# Start of Data rows
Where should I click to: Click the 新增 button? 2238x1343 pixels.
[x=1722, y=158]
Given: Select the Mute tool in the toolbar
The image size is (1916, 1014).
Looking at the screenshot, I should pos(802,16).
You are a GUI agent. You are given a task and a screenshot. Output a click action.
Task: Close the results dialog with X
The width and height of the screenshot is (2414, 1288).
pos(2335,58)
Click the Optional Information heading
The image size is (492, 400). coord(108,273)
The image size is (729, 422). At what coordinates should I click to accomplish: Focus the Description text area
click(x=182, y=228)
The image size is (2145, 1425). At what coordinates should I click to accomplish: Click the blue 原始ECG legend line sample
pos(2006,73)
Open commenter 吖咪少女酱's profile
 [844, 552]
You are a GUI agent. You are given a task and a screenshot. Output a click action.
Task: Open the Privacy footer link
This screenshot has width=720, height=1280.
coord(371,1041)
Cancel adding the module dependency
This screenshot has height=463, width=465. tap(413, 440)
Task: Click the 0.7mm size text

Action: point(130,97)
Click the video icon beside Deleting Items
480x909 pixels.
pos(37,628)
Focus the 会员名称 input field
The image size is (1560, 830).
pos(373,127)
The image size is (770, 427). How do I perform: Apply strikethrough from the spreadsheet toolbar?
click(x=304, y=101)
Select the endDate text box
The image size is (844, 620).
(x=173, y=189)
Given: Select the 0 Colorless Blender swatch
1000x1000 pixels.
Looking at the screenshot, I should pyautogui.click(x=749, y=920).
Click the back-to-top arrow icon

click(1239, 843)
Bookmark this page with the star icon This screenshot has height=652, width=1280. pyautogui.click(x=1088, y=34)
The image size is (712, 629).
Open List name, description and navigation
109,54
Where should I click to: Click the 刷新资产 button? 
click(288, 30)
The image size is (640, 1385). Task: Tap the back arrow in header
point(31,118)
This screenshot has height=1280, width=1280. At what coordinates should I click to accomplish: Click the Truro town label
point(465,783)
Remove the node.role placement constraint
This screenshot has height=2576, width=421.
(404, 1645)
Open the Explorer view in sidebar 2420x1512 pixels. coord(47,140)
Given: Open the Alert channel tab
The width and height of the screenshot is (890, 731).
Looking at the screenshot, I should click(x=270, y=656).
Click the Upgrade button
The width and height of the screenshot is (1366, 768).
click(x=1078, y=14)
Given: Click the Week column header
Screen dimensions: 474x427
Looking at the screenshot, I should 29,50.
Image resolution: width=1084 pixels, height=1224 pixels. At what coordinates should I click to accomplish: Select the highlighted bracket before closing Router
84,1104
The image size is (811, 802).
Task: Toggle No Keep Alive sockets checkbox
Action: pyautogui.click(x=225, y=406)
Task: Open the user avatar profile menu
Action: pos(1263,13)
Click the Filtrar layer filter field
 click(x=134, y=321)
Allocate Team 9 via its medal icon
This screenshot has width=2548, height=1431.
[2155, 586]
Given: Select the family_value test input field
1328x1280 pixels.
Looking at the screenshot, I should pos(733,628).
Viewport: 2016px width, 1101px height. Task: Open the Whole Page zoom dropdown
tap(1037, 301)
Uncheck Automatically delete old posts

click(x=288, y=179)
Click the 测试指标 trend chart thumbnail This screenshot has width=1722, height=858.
# End of Data rows
▶ Set task:
Arrange all the items above as a JSON list of strings, one string per line, leaving out blank lines.

▶ Written solution:
[
  "Where should I click to: Click the 新增 button? 2238x1343 pixels.",
  "[x=1722, y=158]",
  "Given: Select the Mute tool in the toolbar",
  "The image size is (1916, 1014).",
  "Looking at the screenshot, I should pos(802,16).",
  "You are a GUI agent. You are given a task and a screenshot. Output a click action.",
  "Task: Close the results dialog with X",
  "The width and height of the screenshot is (2414, 1288).",
  "pos(2335,58)",
  "Click the Optional Information heading",
  "The image size is (492, 400). coord(108,273)",
  "The image size is (729, 422). At what coordinates should I click to accomplish: Focus the Description text area",
  "click(x=182, y=228)",
  "The image size is (2145, 1425). At what coordinates should I click to accomplish: Click the blue 原始ECG legend line sample",
  "pos(2006,73)",
  "Open commenter 吖咪少女酱's profile",
  " [844, 552]",
  "You are a GUI agent. You are given a task and a screenshot. Output a click action.",
  "Task: Open the Privacy footer link",
  "This screenshot has width=720, height=1280.",
  "coord(371,1041)",
  "Cancel adding the module dependency",
  "This screenshot has height=463, width=465. tap(413, 440)",
  "Task: Click the 0.7mm size text",
  "Action: point(130,97)",
  "Click the video icon beside Deleting Items",
  "480x909 pixels.",
  "pos(37,628)",
  "Focus the 会员名称 input field",
  "The image size is (1560, 830).",
  "pos(373,127)",
  "The image size is (770, 427). How do I perform: Apply strikethrough from the spreadsheet toolbar?",
  "click(x=304, y=101)",
  "Select the endDate text box",
  "The image size is (844, 620).",
  "(x=173, y=189)",
  "Given: Select the 0 Colorless Blender swatch",
  "1000x1000 pixels.",
  "Looking at the screenshot, I should pyautogui.click(x=749, y=920).",
  "Click the back-to-top arrow icon",
  "click(1239, 843)",
  "Bookmark this page with the star icon This screenshot has height=652, width=1280. pyautogui.click(x=1088, y=34)",
  "The image size is (712, 629).",
  "Open List name, description and navigation",
  "109,54",
  "Where should I click to: Click the 刷新资产 button? ",
  "click(288, 30)",
  "The image size is (640, 1385). Task: Tap the back arrow in header",
  "point(31,118)",
  "This screenshot has height=1280, width=1280. At what coordinates should I click to accomplish: Click the Truro town label",
  "point(465,783)",
  "Remove the node.role placement constraint",
  "This screenshot has height=2576, width=421.",
  "(404, 1645)",
  "Open the Explorer view in sidebar 2420x1512 pixels. coord(47,140)",
  "Given: Open the Alert channel tab",
  "The width and height of the screenshot is (890, 731).",
  "Looking at the screenshot, I should click(x=270, y=656).",
  "Click the Upgrade button",
  "The width and height of the screenshot is (1366, 768).",
  "click(x=1078, y=14)",
  "Given: Click the Week column header",
  "Screen dimensions: 474x427",
  "Looking at the screenshot, I should 29,50.",
  "Image resolution: width=1084 pixels, height=1224 pixels. At what coordinates should I click to accomplish: Select the highlighted bracket before closing Router",
  "84,1104",
  "The image size is (811, 802).",
  "Task: Toggle No Keep Alive sockets checkbox",
  "Action: pyautogui.click(x=225, y=406)",
  "Task: Open the user avatar profile menu",
  "Action: pos(1263,13)",
  "Click the Filtrar layer filter field",
  " click(x=134, y=321)",
  "Allocate Team 9 via its medal icon",
  "This screenshot has width=2548, height=1431.",
  "[2155, 586]",
  "Given: Select the family_value test input field",
  "1328x1280 pixels.",
  "Looking at the screenshot, I should pos(733,628).",
  "Viewport: 2016px width, 1101px height. Task: Open the Whole Page zoom dropdown",
  "tap(1037, 301)",
  "Uncheck Automatically delete old posts",
  "click(x=288, y=179)",
  "Click the 测试指标 trend chart thumbnail This screenshot has width=1722, height=858."
]